Sygn. akt II KK 7/18

POSTANOWIENIE

Dnia 24 stycznia 2018 r.

Sąd Najwyższy w składzie:

SSN Włodzimierz Wróbel

w sprawie R.J.S.
skazanego z art. 156 § 1 pkt 2 k.k.,
po rozpoznaniu w Izbie Karnej na posiedzeniu
w dniu 24 stycznia 2018 r.,
kasacji obrońcy skazanego

od wyroku Sądu Okręgowego […] w W.
z dnia 21 czerwca 2017 r., sygn. akt VI Ka […],
utrzymującego w mocy wyrok Sądu Rejonowego […] w W.
z dnia 14 października 2016 r., sygn. akt VIII K […],

p o s t a n o w i ł:

1) oddalić kasację jako oczywiście bezzasadną;

2) zwolnić skazanego z kosztów sądowych postępowania

kasacyjnego, obciążając nimi Skarb Państwa;

3. zasądzić od Skarbu Państwa na rzecz adw.
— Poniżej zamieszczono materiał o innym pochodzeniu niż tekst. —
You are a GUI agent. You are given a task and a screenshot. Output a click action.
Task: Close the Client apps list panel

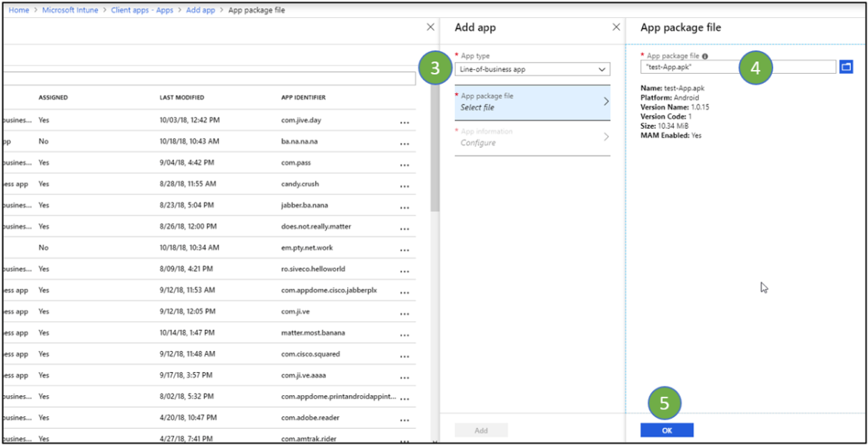click(x=431, y=27)
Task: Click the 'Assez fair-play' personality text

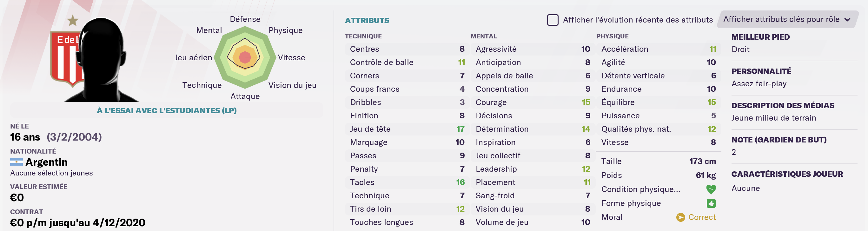Action: (x=759, y=84)
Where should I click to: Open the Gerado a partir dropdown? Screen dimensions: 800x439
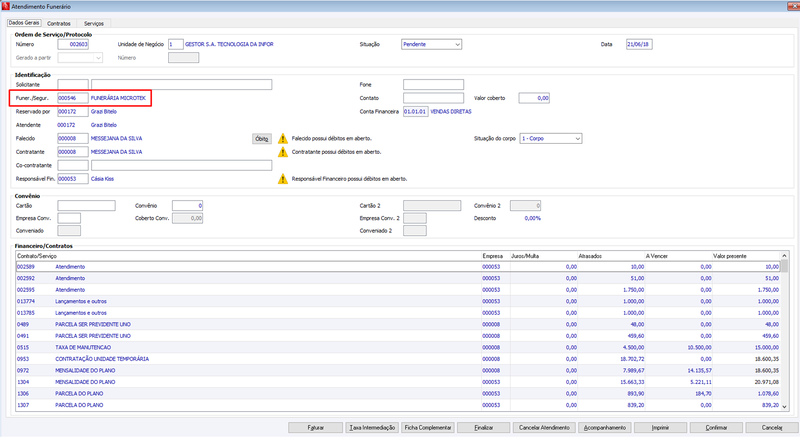(x=80, y=58)
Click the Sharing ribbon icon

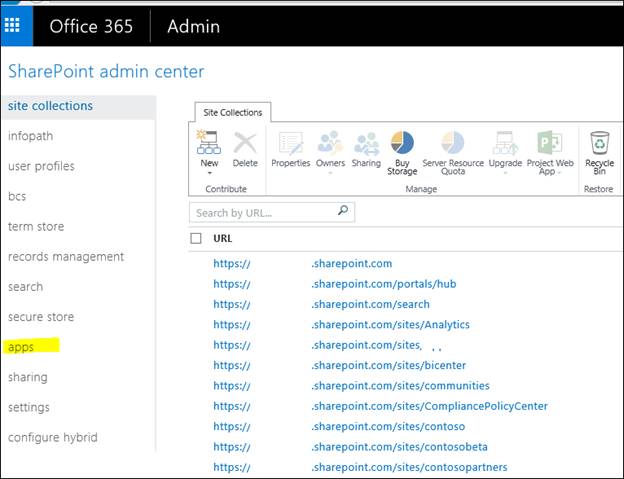pos(366,143)
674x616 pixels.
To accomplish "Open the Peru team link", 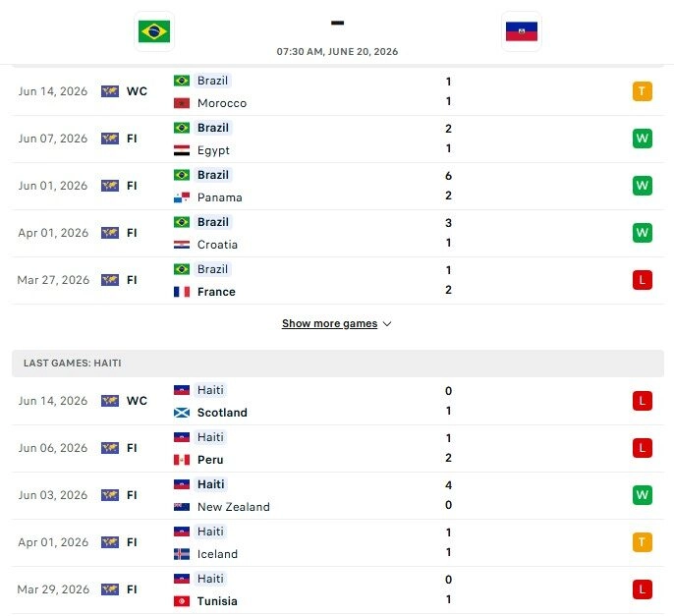I will pyautogui.click(x=210, y=460).
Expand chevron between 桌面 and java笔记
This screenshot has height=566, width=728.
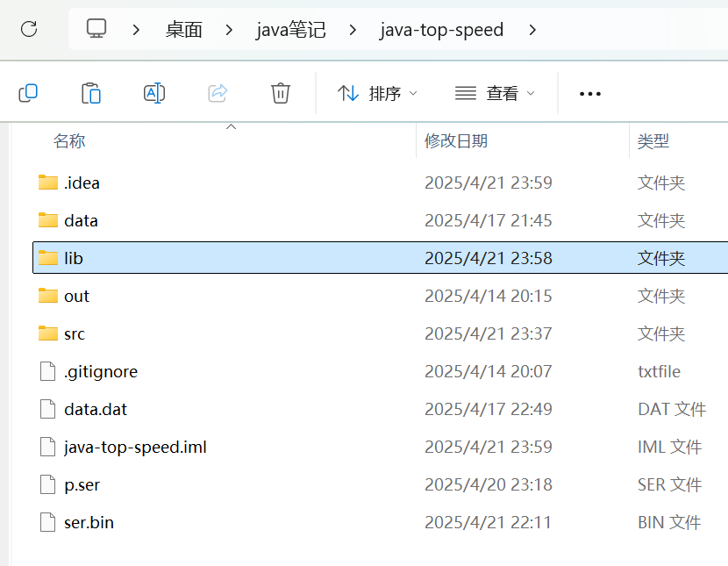230,30
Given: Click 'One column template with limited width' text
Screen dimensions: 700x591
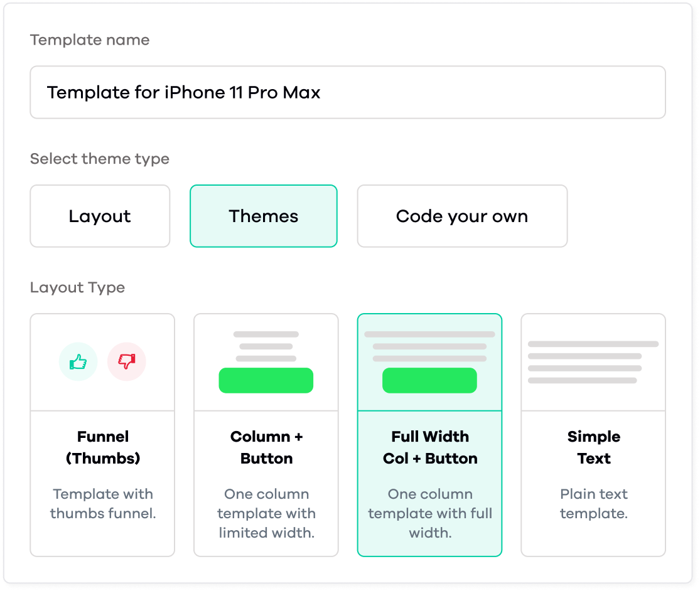Looking at the screenshot, I should click(267, 513).
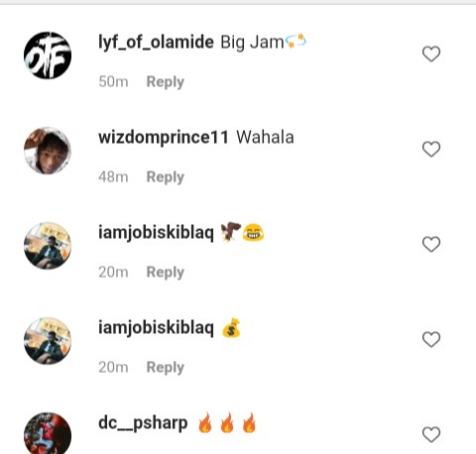Visit iamjobiskiblaq username on eagle comment
The width and height of the screenshot is (476, 454).
(156, 233)
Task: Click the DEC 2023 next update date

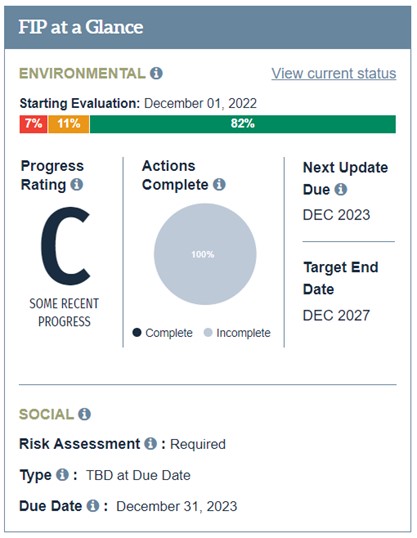Action: (x=336, y=215)
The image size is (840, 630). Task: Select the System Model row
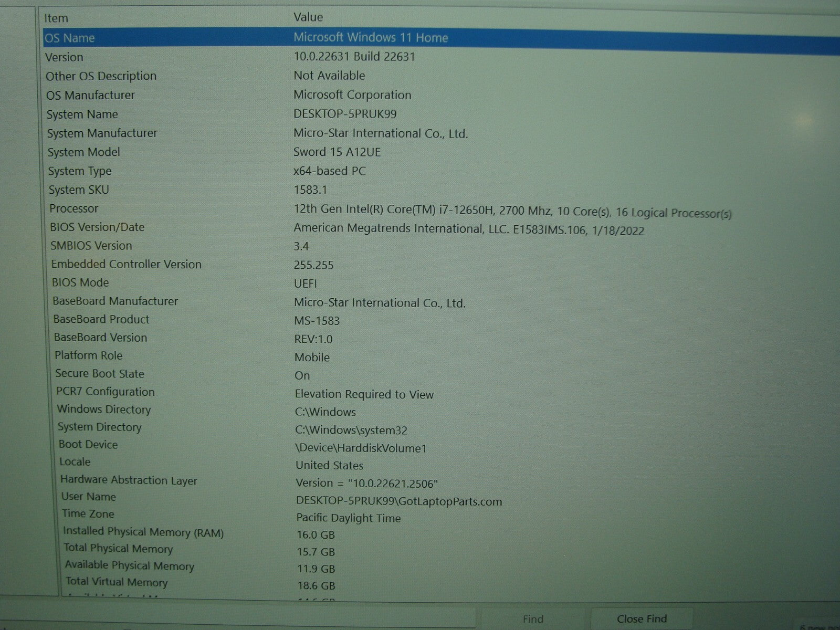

E. P., Kancelaria Adwokacka w W., kwotę

442,80 zł (czterysta czterdzieści dwa złote i osiemdziesiąt

groszy), w tym 23% VAT, tytułem zwrotu kosztów

nieopłaconej pomocy prawnej świadczonej z urzędu w

postaci sporządzenia i wniesienia kasacji.

UZASADNIENIE

Wyrokiem Sądu Rejonowego […] w W. z dnia 14 października 2016 r. (sygn. akt VIII K […]) R.S. został uznany winnym czynu z art. 156 § 1 pkt 2 k.k., za który wymierzono mu karę 6 lat pozbawienia wolności. Wyrok ten został utrzymany w mocy wyrokiem Sądu Okręgowego […] w W. z dnia 21 czerwca 2017 r. (sygn. akt VI Ka […]).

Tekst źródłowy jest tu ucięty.